En ces temps troublés, les caisses de pension peinent à dénicher les classes d’actifs les plus sûres, selon le sondage semestriel de 138 investisseurs institutionnels représentant 1240 milliards d’euros, réalisé par Allianz Global Investors et IPE Europe.

En majorité, ces institutionnels pensent que l’euro va survivre. Mais la confiance s’effrite presque partout, sauf en France, où 100% des institutionnels interrogés pensent qu’il survivra, contre 91% il y a six mois. Par contre, l’Italie semble perdre la foi dans la monnaie unique. La survie de l’euro est attendue par 67% (100% il y a six mois), en Suisse par 73% (86), en Allemagne par 89% (93%).

Il ressort du sondage que 2 participants sur 5 s’attendent à une réduction de nombre de membres de la zone.
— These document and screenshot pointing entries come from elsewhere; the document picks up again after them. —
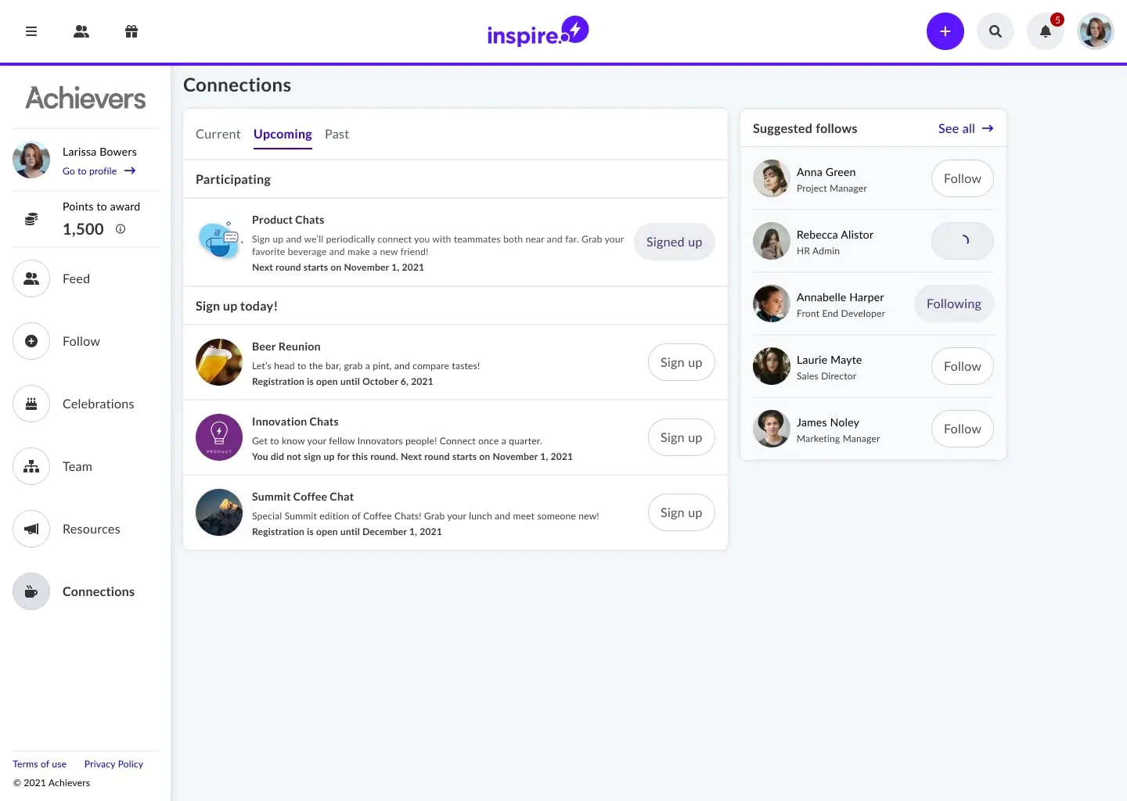Select the Celebrations cake icon

coord(31,404)
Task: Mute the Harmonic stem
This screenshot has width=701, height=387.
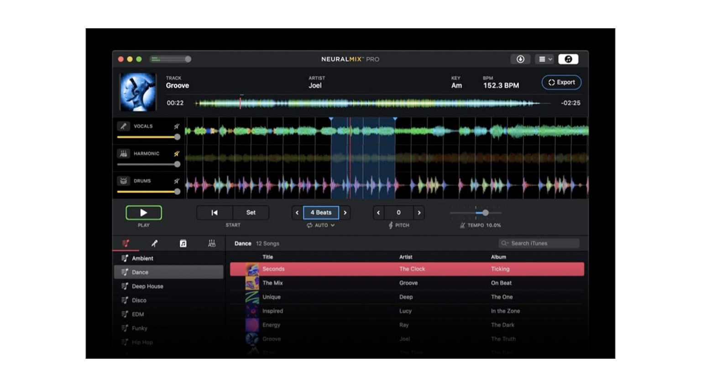Action: point(176,154)
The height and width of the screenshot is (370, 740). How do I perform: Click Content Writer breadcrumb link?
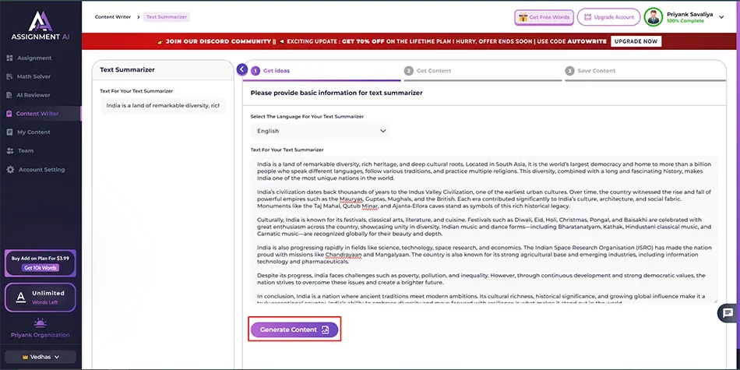tap(113, 16)
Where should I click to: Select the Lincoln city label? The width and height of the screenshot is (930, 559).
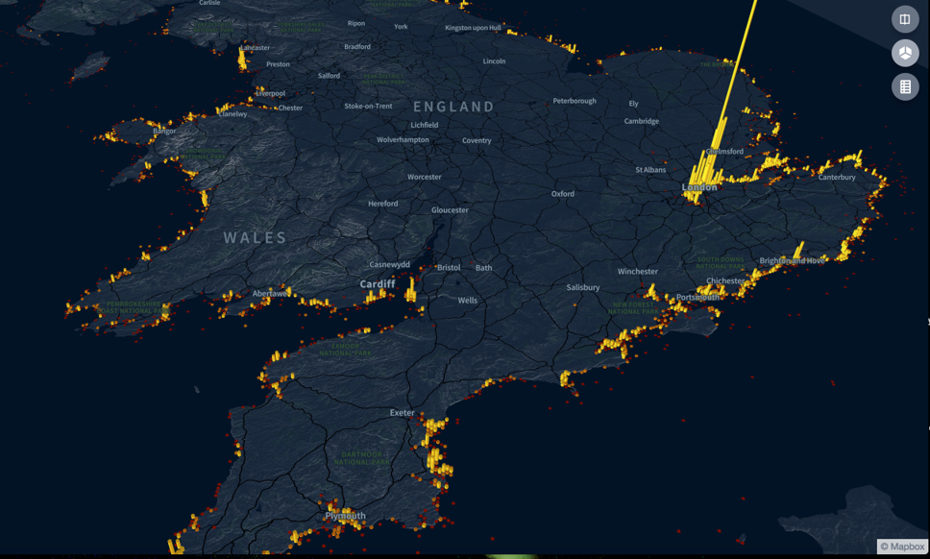tap(494, 61)
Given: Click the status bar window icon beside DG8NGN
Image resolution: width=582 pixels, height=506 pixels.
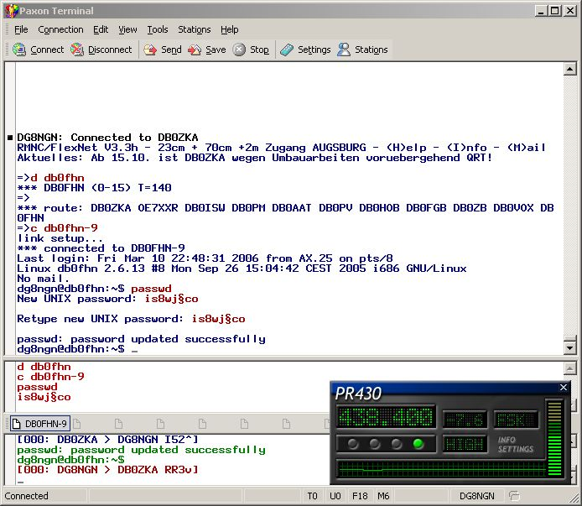Looking at the screenshot, I should coord(515,496).
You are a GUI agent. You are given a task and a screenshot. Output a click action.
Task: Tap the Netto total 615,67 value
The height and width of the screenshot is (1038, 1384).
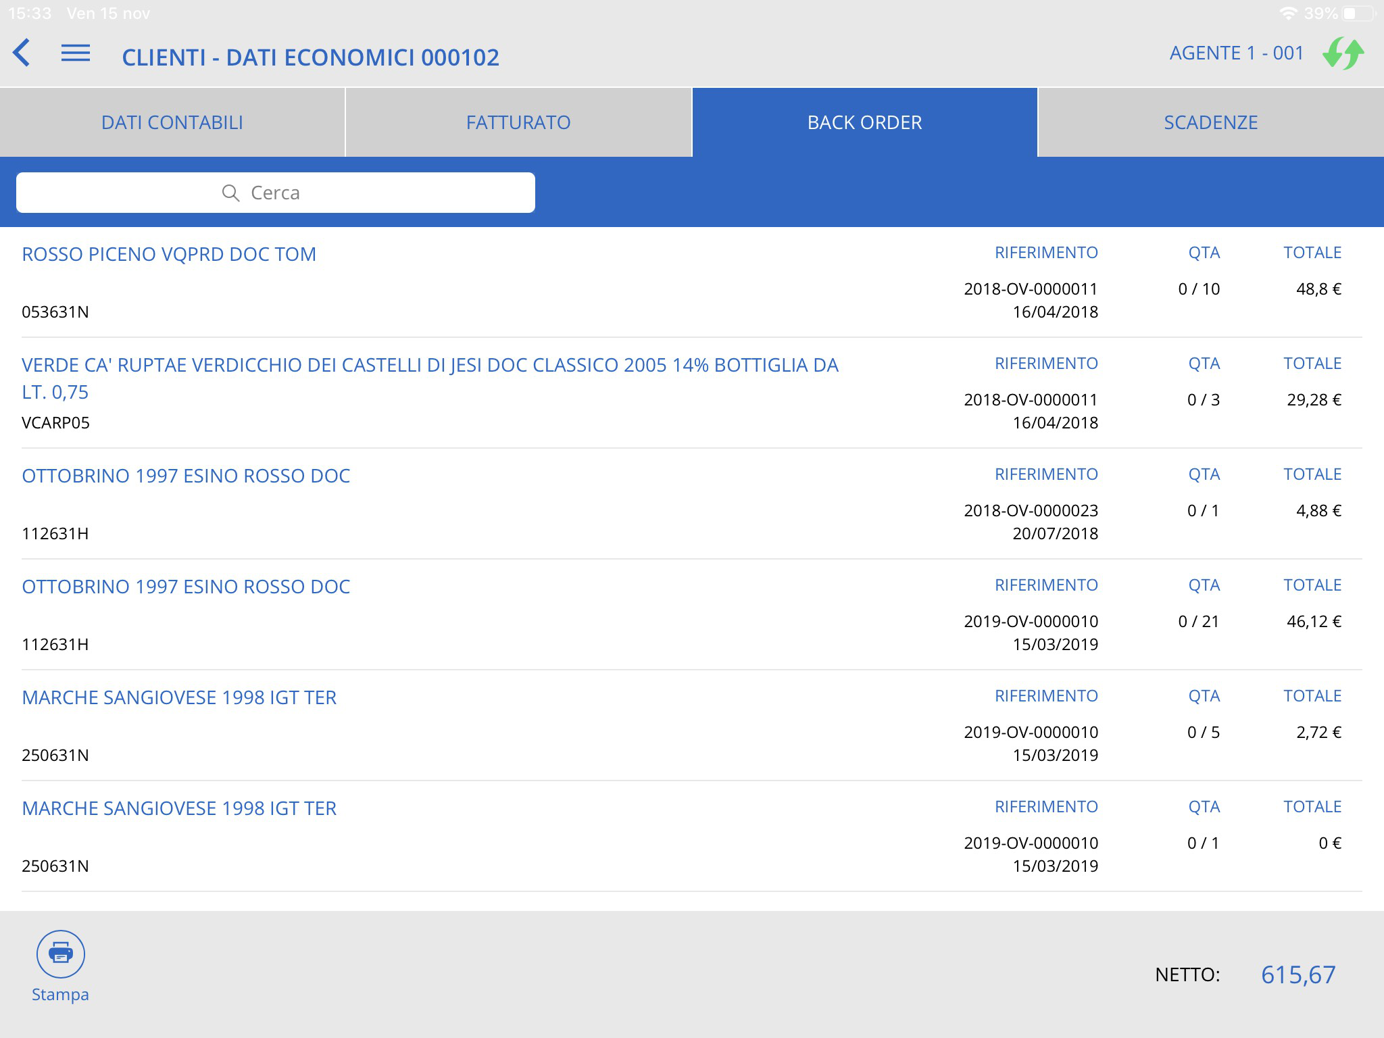(1298, 974)
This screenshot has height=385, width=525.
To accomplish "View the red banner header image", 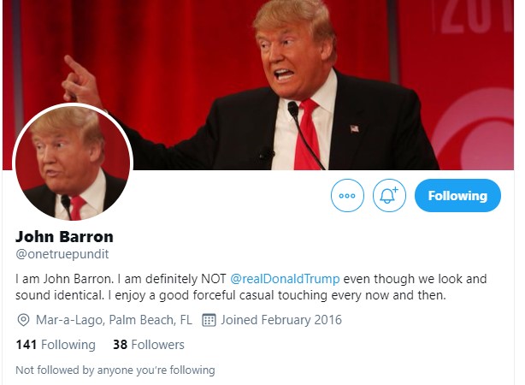I will coord(258,85).
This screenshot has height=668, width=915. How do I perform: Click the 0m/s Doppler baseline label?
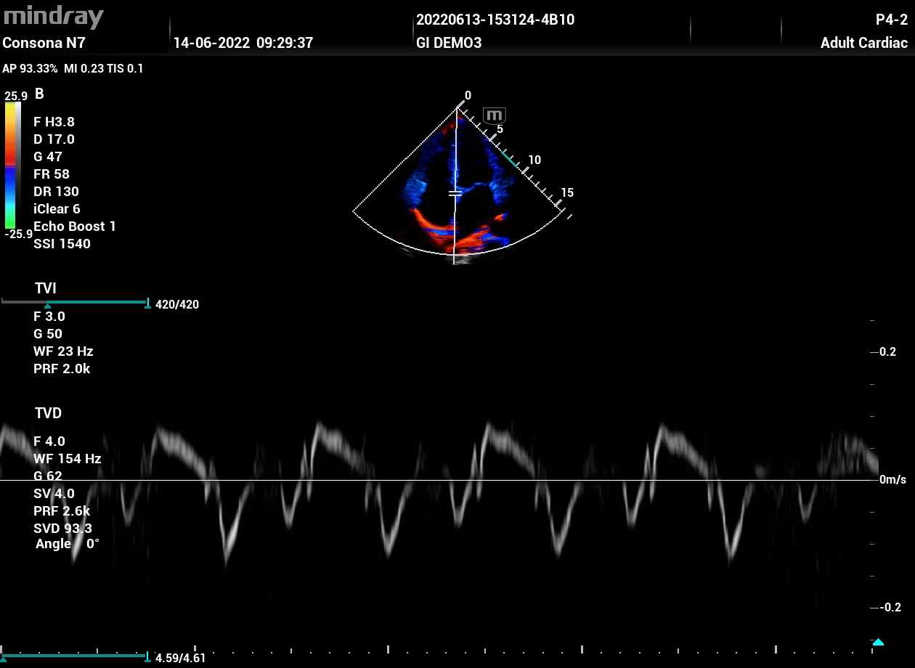892,480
Plus précisément, 39% prévoient une réduction de la zone, 17% un plus grand rôle pour la BCE - une idée qui arrive en tête auprès des instituts italiens - 11% l’introduction des eurobonds, 17% un renforcement du mécanisme de stabilité et 14% une plus forte union budgétaire.

Dans ce contexte, la sécurité est plus que jamais prioritaire. Mais où trouver la sécurité absolue? En temps normal, on répondrait par les actifs qualifiés de «sans risque» par les autorités de surveillance, soit les obligations souveraines. En réalité, les institutionnels n’y croient plus vraiment. Ils ne sont que 33% dans ce cas. 100% des caisses de pensions suisses estiment que les obligations de la Confédération sont sûres. Au Royaume Uni, toutes les caisses interrogées sauf deux sont également sûres de leurs obligations souveraines. Mais le maître mot, c’est la qualité: Au total en Europe, 11% des investisseurs estiment sûres les actions de qualité, 11% l’immobilier de qualité, 21% le crédit de qualité, 9% le marché monétaire, 5% les métaux précieux, 4% les infrastructures, 4% les monnaies fortes. La solution passe naturellement par la diversification et une allocation d’actifs dynamique.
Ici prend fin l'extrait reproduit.